KP Lu‘s group and his collaborators have been at the fore of elucidating Pin1’s cellular roles, including, since discovering that tau is a Pin1 target protein, its involvement in neurodegeneration. On the basis of their accumulated data that depletion of Pin1 causes apoptosis in HeLa cells, that patterns of AD pathology correlate with regions of lower Pin1 expression in normal human brain, that Pin1 knockout mice suffer neurodegeneration and that Pin1 can ameliorate p-tau pathology, they have suggested that a fuller elucidation of Pin1’s involvement in neurodegeneration (and cancer) might lead to new therapeutic strategies.

Our group has acquired data confirmatory of, and complementary to, that of Lu and his co-workers. We have observed Pin1 deficits in a range of frontotemporal dementias and in ageing normal brain neurons and have suggested that this might be a susceptibility factor both in neurodegenerative disease (Thorpe et al., 2004) and in ageing-related neurodegeneration (Hashemzadeh-Bonehi et al., In Press).

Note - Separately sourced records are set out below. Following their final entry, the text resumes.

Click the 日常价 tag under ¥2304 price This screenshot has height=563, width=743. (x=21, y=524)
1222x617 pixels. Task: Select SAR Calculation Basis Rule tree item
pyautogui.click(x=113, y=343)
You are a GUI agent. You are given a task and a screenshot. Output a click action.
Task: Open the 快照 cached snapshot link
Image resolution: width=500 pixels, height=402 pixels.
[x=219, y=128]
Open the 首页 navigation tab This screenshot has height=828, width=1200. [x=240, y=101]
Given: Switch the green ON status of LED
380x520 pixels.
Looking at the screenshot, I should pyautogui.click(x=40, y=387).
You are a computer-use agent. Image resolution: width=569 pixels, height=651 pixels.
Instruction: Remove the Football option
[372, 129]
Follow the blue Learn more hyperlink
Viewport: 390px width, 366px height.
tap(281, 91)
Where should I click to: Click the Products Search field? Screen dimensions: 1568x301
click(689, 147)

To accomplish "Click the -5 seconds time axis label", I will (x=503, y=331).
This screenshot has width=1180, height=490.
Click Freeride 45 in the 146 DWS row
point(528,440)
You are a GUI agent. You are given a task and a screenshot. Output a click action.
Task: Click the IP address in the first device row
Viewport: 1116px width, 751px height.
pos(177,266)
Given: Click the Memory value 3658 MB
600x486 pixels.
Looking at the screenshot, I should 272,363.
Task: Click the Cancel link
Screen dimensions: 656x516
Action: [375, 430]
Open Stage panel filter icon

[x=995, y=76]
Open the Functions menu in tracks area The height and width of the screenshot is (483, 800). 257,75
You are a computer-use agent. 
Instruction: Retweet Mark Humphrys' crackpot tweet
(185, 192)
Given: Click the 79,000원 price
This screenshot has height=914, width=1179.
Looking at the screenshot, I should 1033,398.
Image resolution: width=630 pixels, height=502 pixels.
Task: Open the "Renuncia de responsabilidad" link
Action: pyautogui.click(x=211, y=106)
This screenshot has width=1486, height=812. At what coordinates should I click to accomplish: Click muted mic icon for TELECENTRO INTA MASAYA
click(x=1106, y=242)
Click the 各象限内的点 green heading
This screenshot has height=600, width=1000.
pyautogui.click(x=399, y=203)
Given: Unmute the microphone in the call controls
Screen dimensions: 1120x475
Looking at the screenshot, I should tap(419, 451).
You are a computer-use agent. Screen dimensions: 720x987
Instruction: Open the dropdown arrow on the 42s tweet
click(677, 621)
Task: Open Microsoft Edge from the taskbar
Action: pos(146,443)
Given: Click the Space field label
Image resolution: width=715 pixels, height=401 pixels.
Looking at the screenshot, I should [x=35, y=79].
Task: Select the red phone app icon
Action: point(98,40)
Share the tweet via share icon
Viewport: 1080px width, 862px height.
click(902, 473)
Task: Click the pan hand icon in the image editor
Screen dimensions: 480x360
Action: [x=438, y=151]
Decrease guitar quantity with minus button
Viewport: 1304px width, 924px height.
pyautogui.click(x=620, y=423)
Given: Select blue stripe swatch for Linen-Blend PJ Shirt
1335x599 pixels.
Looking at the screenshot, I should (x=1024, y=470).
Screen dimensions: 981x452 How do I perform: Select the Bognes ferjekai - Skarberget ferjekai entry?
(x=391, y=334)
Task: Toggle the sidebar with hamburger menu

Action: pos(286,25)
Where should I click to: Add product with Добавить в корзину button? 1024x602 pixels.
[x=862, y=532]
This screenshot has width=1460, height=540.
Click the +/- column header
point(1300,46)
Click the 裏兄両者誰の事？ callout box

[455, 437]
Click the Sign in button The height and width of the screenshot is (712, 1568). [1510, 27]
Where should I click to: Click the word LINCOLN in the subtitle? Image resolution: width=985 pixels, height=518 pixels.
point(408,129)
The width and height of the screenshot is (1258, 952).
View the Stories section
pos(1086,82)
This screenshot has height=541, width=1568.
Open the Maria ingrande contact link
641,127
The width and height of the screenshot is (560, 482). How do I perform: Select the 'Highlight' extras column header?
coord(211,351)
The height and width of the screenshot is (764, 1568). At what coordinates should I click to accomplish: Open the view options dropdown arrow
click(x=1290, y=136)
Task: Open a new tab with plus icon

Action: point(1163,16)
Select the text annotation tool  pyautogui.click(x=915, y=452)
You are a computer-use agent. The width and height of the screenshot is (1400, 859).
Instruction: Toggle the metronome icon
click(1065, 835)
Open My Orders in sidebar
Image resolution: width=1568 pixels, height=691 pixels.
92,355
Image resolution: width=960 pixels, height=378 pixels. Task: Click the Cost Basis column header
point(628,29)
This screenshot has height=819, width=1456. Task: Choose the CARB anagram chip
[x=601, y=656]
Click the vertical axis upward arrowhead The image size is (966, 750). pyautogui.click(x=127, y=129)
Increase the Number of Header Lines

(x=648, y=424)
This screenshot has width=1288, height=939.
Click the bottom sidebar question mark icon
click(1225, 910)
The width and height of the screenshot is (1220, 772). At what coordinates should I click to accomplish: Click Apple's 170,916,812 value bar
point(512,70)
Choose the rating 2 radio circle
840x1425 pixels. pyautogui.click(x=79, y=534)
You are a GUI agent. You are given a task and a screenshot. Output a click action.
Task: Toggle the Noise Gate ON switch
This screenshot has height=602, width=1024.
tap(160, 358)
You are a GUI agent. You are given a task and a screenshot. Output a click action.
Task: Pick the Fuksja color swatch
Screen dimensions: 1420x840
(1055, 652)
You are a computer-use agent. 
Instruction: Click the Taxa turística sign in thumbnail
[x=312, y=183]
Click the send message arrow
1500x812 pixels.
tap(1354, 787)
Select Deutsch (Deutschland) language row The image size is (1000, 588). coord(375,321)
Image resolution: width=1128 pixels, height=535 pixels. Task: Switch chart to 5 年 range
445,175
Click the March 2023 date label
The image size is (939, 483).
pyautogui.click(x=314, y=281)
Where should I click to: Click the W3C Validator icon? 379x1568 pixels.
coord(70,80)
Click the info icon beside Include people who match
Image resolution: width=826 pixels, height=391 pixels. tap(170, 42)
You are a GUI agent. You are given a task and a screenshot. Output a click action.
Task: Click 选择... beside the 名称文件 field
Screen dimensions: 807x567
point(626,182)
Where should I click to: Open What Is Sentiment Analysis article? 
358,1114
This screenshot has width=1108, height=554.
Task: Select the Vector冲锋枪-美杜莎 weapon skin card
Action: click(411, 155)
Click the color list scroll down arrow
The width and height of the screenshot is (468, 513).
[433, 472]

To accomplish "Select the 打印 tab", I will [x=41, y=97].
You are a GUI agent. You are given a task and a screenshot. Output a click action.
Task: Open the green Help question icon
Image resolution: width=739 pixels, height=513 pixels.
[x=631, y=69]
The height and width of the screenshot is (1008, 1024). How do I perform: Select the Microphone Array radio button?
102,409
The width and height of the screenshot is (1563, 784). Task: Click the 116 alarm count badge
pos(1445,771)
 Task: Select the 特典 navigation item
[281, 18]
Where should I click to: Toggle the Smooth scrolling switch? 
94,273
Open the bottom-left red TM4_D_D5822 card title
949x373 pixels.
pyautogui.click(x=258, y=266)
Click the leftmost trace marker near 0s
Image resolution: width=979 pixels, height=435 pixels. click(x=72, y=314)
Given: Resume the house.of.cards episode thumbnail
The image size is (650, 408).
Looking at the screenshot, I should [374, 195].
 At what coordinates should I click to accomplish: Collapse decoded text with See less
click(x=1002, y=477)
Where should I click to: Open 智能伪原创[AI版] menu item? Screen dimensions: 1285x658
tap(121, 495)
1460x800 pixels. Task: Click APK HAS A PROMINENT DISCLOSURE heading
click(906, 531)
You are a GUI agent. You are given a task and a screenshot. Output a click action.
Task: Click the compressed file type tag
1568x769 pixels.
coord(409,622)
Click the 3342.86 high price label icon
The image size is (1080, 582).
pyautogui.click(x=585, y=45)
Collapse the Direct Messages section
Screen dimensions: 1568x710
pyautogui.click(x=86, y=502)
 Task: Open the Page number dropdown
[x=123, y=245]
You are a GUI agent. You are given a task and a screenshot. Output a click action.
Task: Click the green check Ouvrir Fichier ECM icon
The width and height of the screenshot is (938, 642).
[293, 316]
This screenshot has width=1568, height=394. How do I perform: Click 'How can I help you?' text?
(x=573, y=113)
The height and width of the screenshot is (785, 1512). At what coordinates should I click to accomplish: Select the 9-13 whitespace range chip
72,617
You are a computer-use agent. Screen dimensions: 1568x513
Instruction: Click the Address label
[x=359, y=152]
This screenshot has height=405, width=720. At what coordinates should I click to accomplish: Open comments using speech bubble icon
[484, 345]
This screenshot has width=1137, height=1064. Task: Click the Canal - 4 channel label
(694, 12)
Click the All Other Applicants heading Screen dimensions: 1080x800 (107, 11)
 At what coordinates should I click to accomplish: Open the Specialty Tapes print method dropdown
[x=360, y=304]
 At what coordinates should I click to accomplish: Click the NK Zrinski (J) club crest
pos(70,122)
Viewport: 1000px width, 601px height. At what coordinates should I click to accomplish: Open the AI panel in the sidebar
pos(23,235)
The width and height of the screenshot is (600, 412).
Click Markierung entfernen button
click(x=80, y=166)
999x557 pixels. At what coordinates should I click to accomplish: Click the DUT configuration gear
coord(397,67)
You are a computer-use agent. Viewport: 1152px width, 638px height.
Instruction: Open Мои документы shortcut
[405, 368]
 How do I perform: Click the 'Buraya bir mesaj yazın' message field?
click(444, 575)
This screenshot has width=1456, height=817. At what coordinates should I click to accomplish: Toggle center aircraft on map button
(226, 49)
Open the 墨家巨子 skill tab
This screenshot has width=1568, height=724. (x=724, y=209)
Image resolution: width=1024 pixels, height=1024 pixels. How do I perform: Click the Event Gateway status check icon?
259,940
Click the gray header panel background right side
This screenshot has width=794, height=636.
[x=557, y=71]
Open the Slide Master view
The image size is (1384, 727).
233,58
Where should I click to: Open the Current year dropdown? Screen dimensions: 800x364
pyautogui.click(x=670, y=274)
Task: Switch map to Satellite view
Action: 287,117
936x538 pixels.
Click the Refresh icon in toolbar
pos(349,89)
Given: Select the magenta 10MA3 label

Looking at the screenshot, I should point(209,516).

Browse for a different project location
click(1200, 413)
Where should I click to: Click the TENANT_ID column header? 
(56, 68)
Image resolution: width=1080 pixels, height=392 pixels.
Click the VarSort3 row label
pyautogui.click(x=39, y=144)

            In this latest work, Lu and colleagues suggest that deficits of Pin1 would also be deleterious to neurons in respect of Ab secretion; it binds to p-Thr668 of APP and its overexpression reduces Ab secretion in cell cultures, whilst knockdown, both in cells and mice, selectively increases secretion of the toxic amyloid species, Ab42.  A concern is that this data is contradictory to the work of others (Akiyama et al., 2005), which is not referred to in this present work. Akiyama et al. also used knockdown mice and several cell lines (different to those used by Lu et al.). I can only presume that differences in genetic background might account for the discrepant data between these two studies; although the source of the Pin1 KO mouse is the same for both groups, it appears that Lu's group maintain their colony in an inbred C57/S129 line, whereas Akiyama’s group maintain a C57/B6 strain. Clear differences have been observed in these strains’ behavioural phenotypes. Additionally, the mouse brain gene expression database shows higher hippocampal Gsk3b expression in an S129-derived strain than in a C57/B6 strain. Such strain differences, especially local concentrations of upstream APP kinases, could influence APP processing. Indeed, the elucidation of these differences might add important new insights into the neurodegenerative process.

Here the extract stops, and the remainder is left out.